In general, we recommend selecting features using q_values or efp_scores after running ipss, rather than specifying target_fdr or target_fp as arguments (see General observations/recommendations).

Usage with custom feature importance scores

For custom feature importance scores, selector must be a function that takes X and y as inputs (as well as an optional dictionary of arguments selector_args specific to the feature importance function), and returns a list or NumPy array of importance scores, one per feature, that must align with the column order in X.

from ipss import ipss

# define custom feature importance function based on ridge regression
from sklearn.linear_model import Ridge
selector_args = {'alpha':1}
def ridge_selector(X, y, alpha):
	model = Ridge(alpha=alpha)
	model.fit(X,y)
	feature_importance_scores = np.abs(model.coef_)
	return feature_importance_scores

# load n-by-p feature matrix X and n-by-1 response vector y

# run ipss
ipss_output = ipss(X, y, selector=ridge_selector, selector_args=selector_args)
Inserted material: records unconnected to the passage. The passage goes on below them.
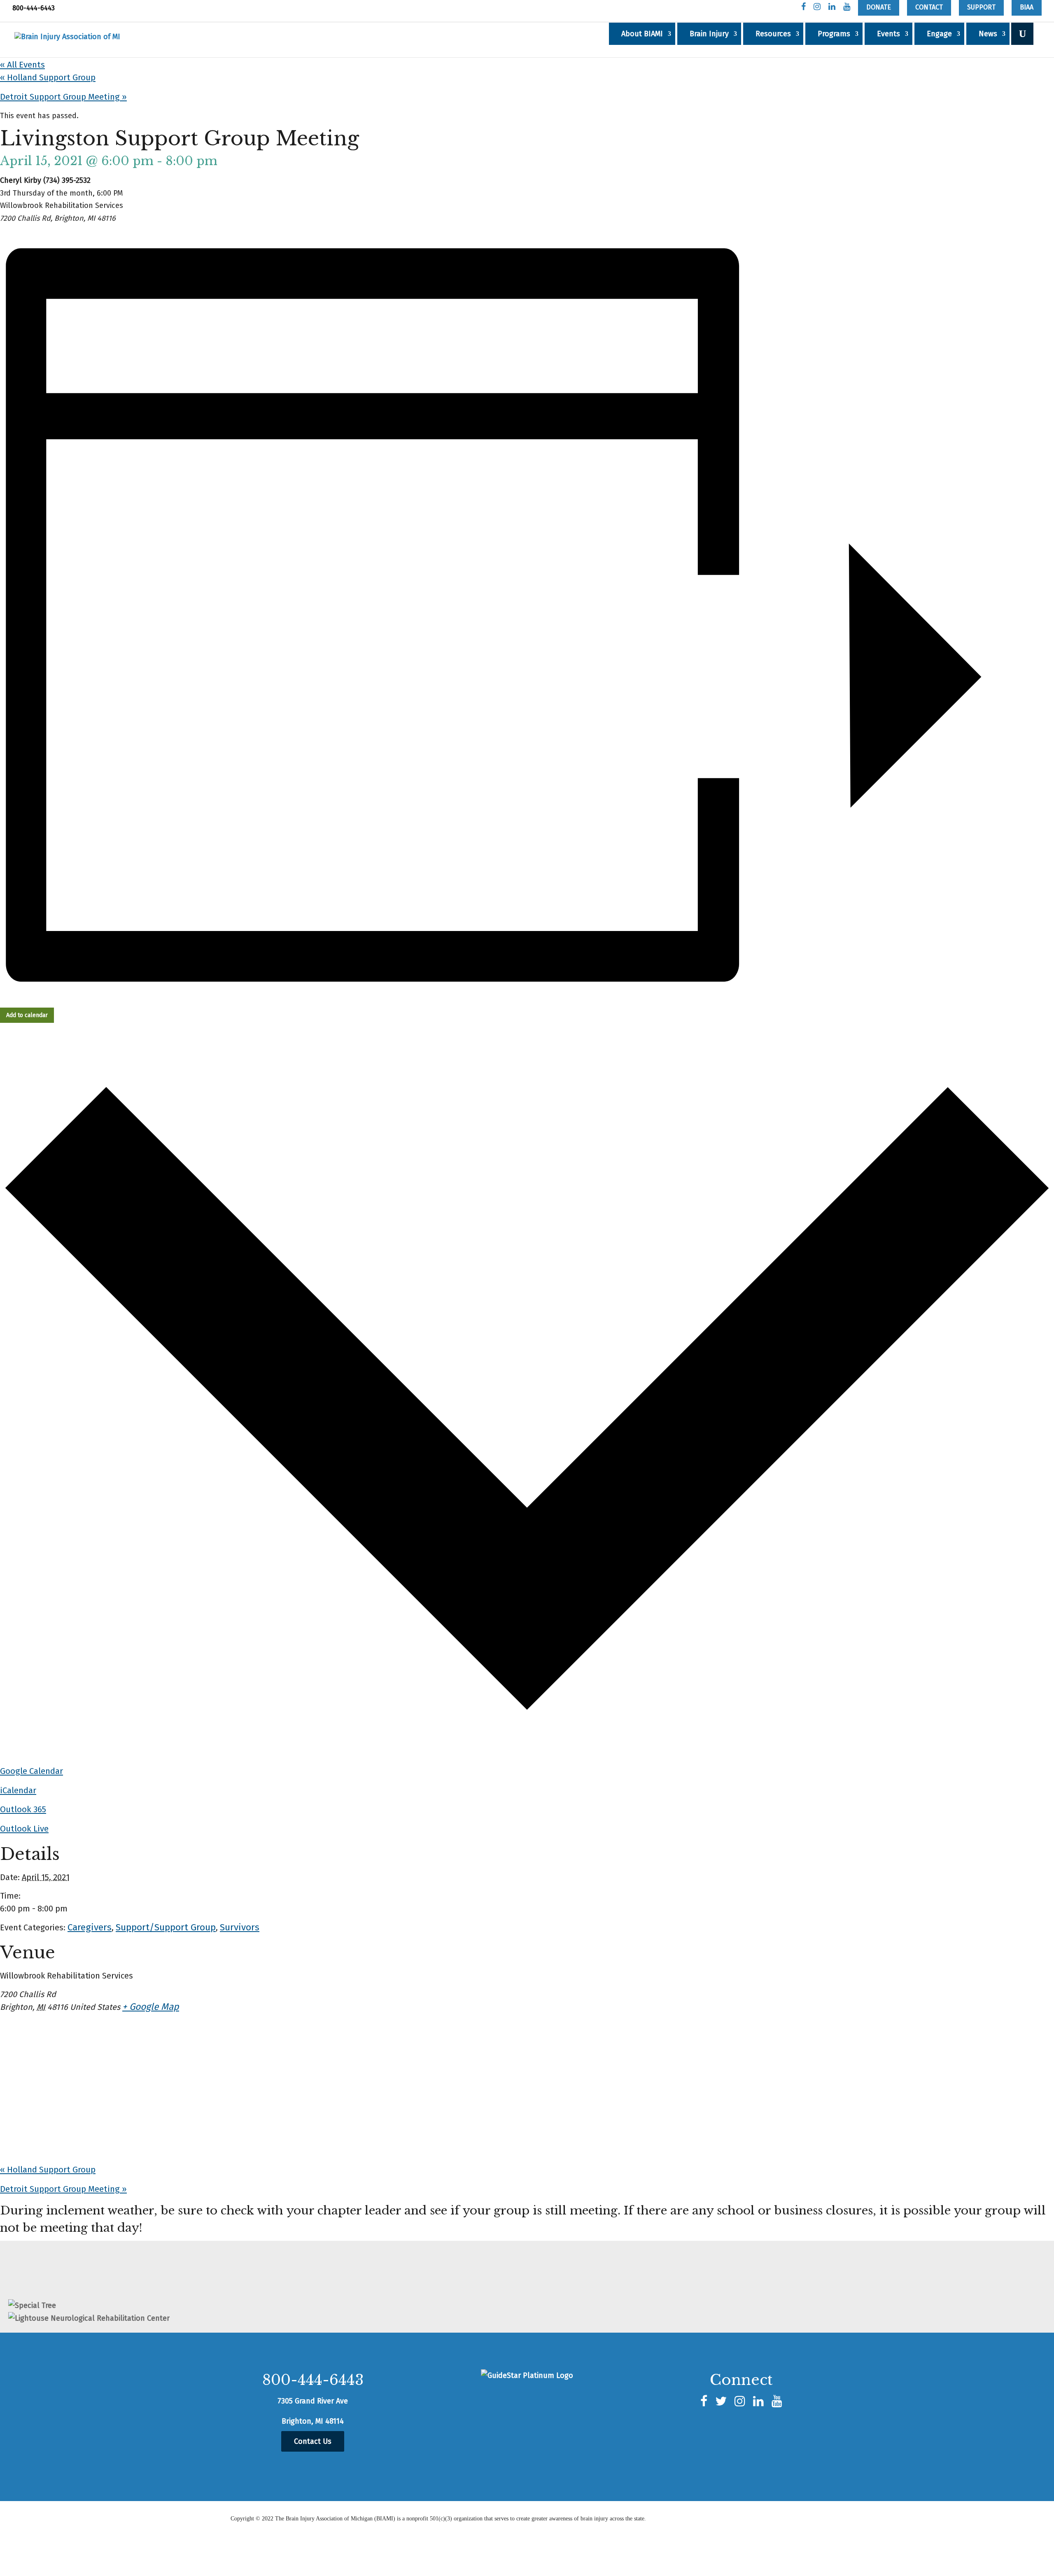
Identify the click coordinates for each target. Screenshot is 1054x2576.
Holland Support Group (48, 77)
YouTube (846, 7)
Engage (939, 33)
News (988, 33)
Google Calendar (31, 1771)
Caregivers (90, 1927)
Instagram (817, 7)
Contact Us (312, 2441)
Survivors (239, 1927)
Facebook (803, 7)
# select features based on target FDR
target_fdr = 0.1
q_values = ipss_output['q_values']
selected_features = [idx for idx, q_value in q_values.items() if q_value <= target_fdr]
print(f'Selected features (target FDR = {target_fdr}): {selected_features}')

Examples

The examples folder includes analyses of

Full list of ipss arguments

Required arguments:

  • X: Features (array of shape (n,p)), where n is the number of samples and p is the number of features.
  • y: Response (array of shape (n,) or (n, 1)). ipss automatically detects if y is binary.

Optional arguments:

  • selector: Base algorithm to use (str; default 'gb').
    • Nonparametric methods
      • 'gb': Gradient boosting (XGBoost).
      • 'rf': Random forest (scikit-learn).
    • Penalized regression methods
      • 'adaptive_lasso': Adaptive lasso (skglm)
      • 'l1': L1-regularized linear or logistic regression (scikit-learn).
      • 'mcp': Minimax concave penalty (skglm).
      • 'scad': Smoothly clipped absolute deviation penalty (skglm).
    • Custom
      • Users can provide their own feature importance function (see example above).
  • selector_args: Arguments for the base algorithm (dict; default None).
  • preselect: Preselect/filter features prior to subsampling (bool; default True).
  • preselect_args: Arguments for preselection algorithm (dict; default None).
  • target_fp: Target number of false positives to control (positive float; default None).
  • target_fdr: Target false discovery rate (FDR) (positive float; default None).
  • B: Number of subsampling steps (int; default 100 for IPSSGB, 50 otherwise).
  • n_alphas: Number of values in the regularization or threshold grid (int; default 25 if 'l1' else 100).
  • ipss_function: Function to apply to selection probabilities (str; default 'h2' if 'l1' else 'h3'). Options:
    • 'h1': Linear function, h1(x) = 2x - 1 if x >= 0.5 else 0.
    • 'h2': Quadratic function, h2(x) = (2x - 1)**2 if x >= 0.5 else 0.
    • 'h3': Cubic function, h3(x) = (2x - 1)**3 if x >= 0.5 else 0.
  • cutoff: Maximum value of the theoretical integral bound I(Lambda) (positive float; default 0.05).
  • delta: Defines probability measure; see Associated papers (float; defaults depend on selector).
  • standardize_X: Scale features to have mean 0, standard deviation 1 (bool; default None).
  • center_y: Center response to have mean 0 (bool; default None).
  • n_jobs: Number of jobs to run in parallel (int; default 1).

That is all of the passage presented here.